***** Extracted material
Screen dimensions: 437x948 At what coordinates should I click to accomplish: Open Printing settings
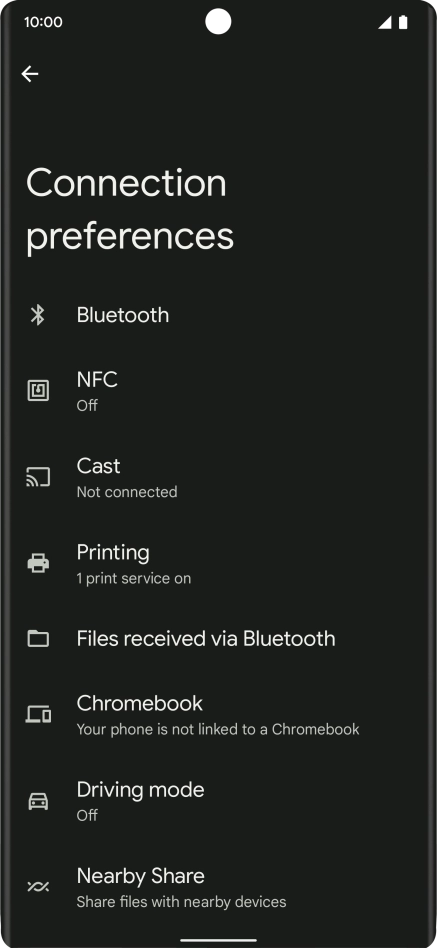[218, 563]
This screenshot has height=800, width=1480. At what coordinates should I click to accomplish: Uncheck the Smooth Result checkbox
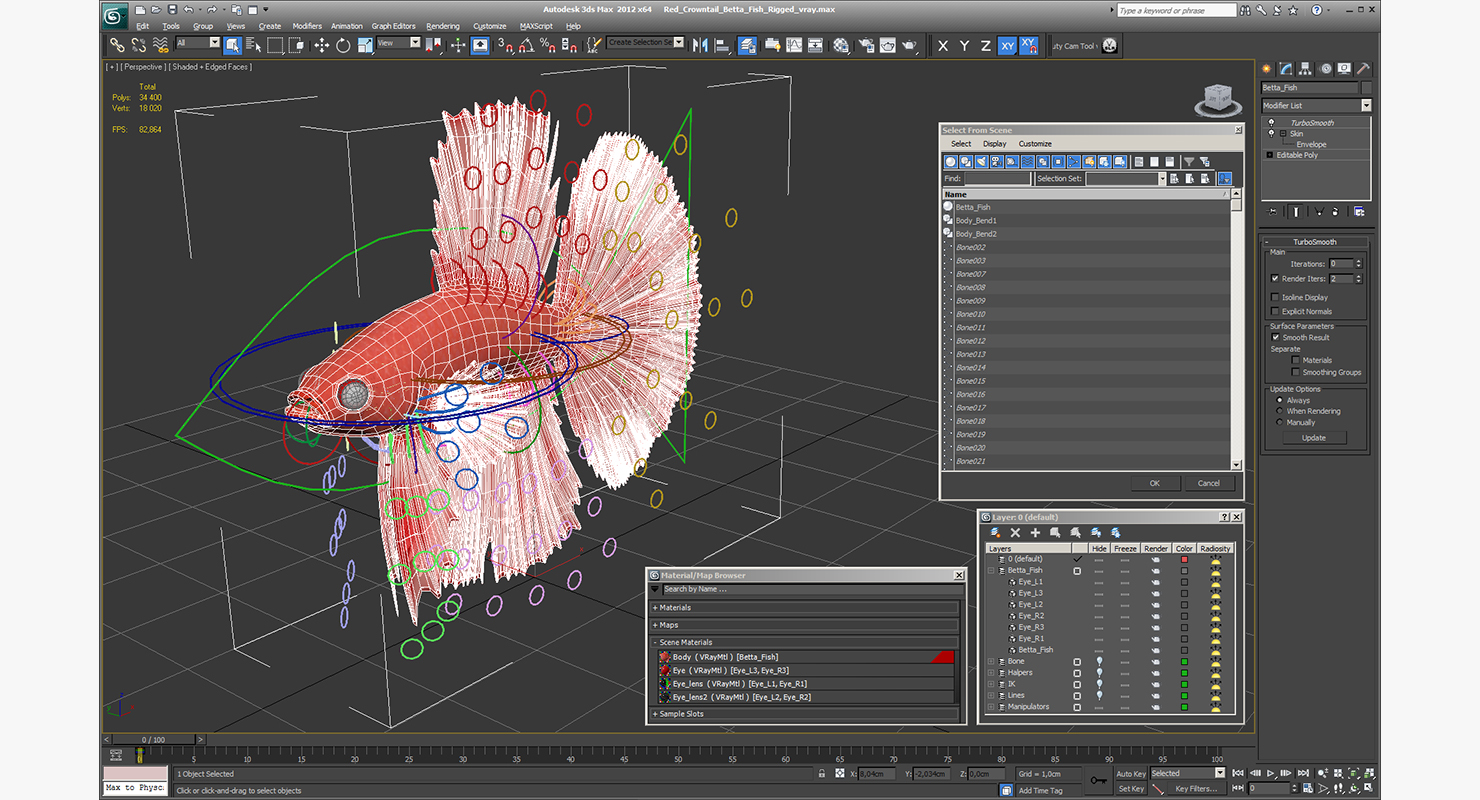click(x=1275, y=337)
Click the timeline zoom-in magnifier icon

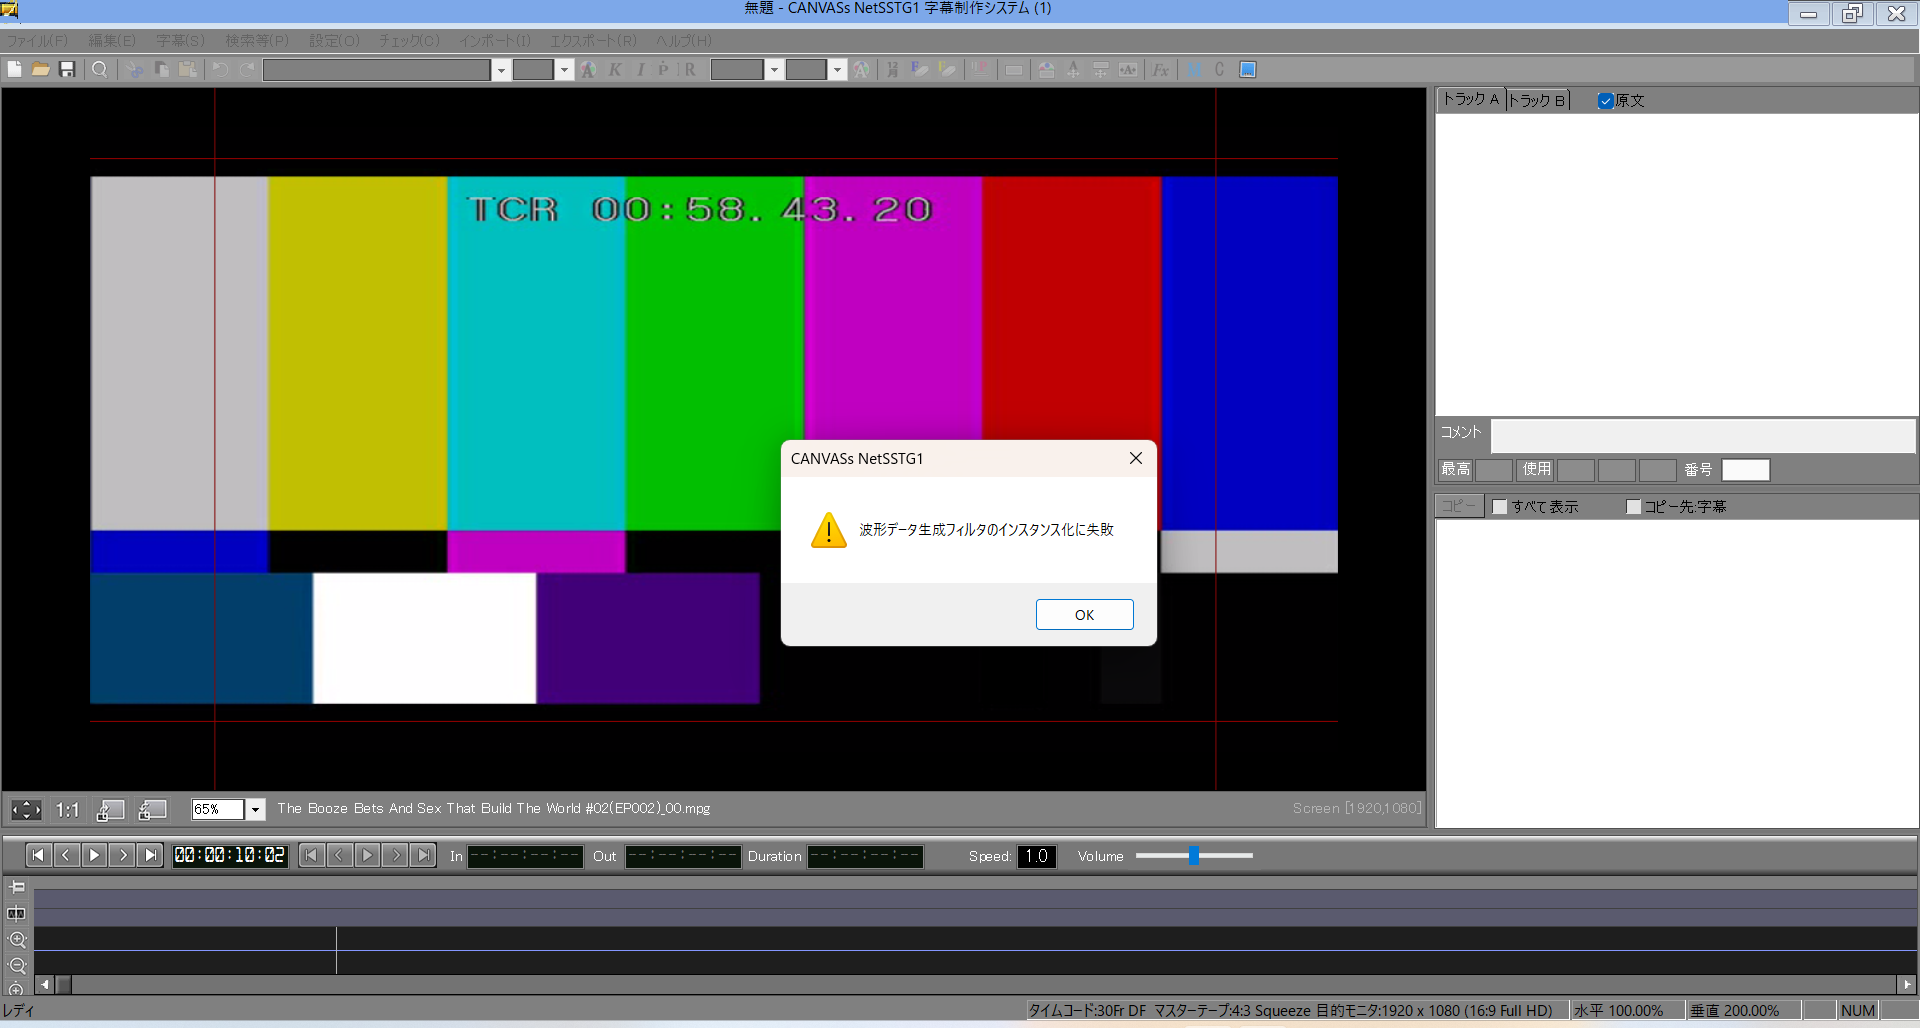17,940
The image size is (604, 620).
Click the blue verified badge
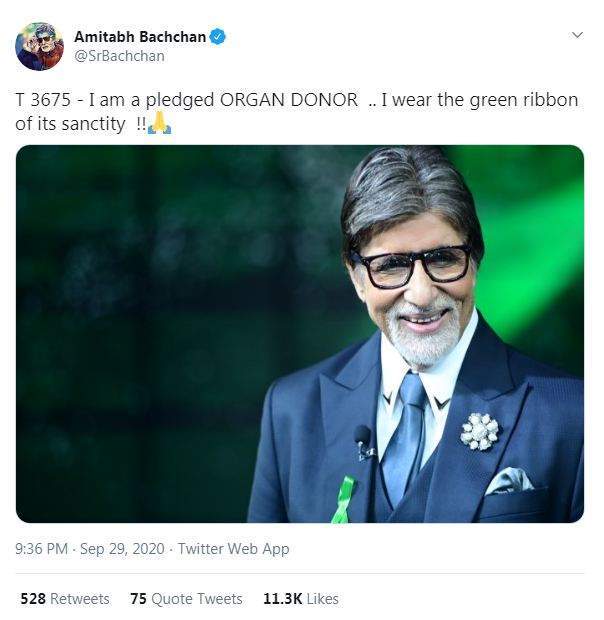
**********
Directions for this task
Write the lines from the line containing "This screenshot has" through the last line of the data out again exactly, and only those lines; pictures stay out.

Result for this exercise
This screenshot has height=800, width=1480. At what coordinates should I click to accomplish: Uncheck the Smooth Result checkbox
click(x=1275, y=337)
Click the timeline zoom-in magnifier icon

17,940
The image size is (604, 620).
Click the blue verified badge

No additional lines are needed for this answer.